Выбрать главу

Тут послышались быстрые шаги хозяина. Яшка прошептал:

— Теперь держись! — И принялся перекладывать на полу доски.

Вошел Ковалинский. Он удивленно взглянул на Степана, однако быстро прошел по мастерской и остановился перед поставленными сушиться налевкасенными заготовками. Он пальцем потрогал ту и другую доску.

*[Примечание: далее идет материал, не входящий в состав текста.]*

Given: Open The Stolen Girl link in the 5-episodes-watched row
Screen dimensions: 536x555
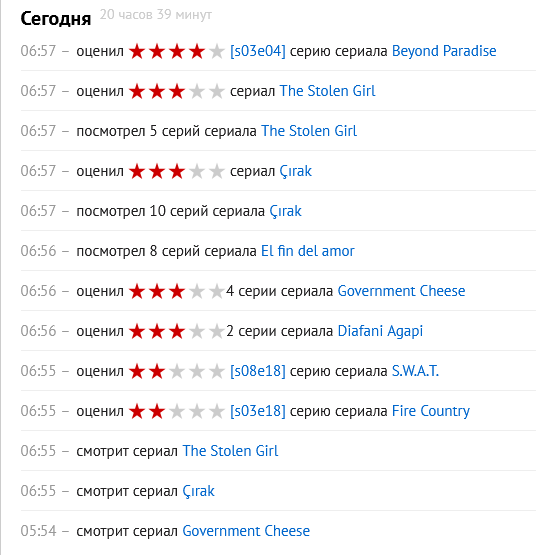Looking at the screenshot, I should click(x=309, y=131).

— Яков, — сказал он, — это твоя работа?

— Моя, Петр Андреевич! — весело сказал Яшка. — Как же вы узнали?

Улыбнулся и Ковалинский.

— По делам рук твоих.

Он подозвал к себе Степана и спросил:

— Скажи, почему Яшкин левкас получился темный и уже успел просохнуть?

— Много положено клея. К тому же клей подгорел, — сказал Степан.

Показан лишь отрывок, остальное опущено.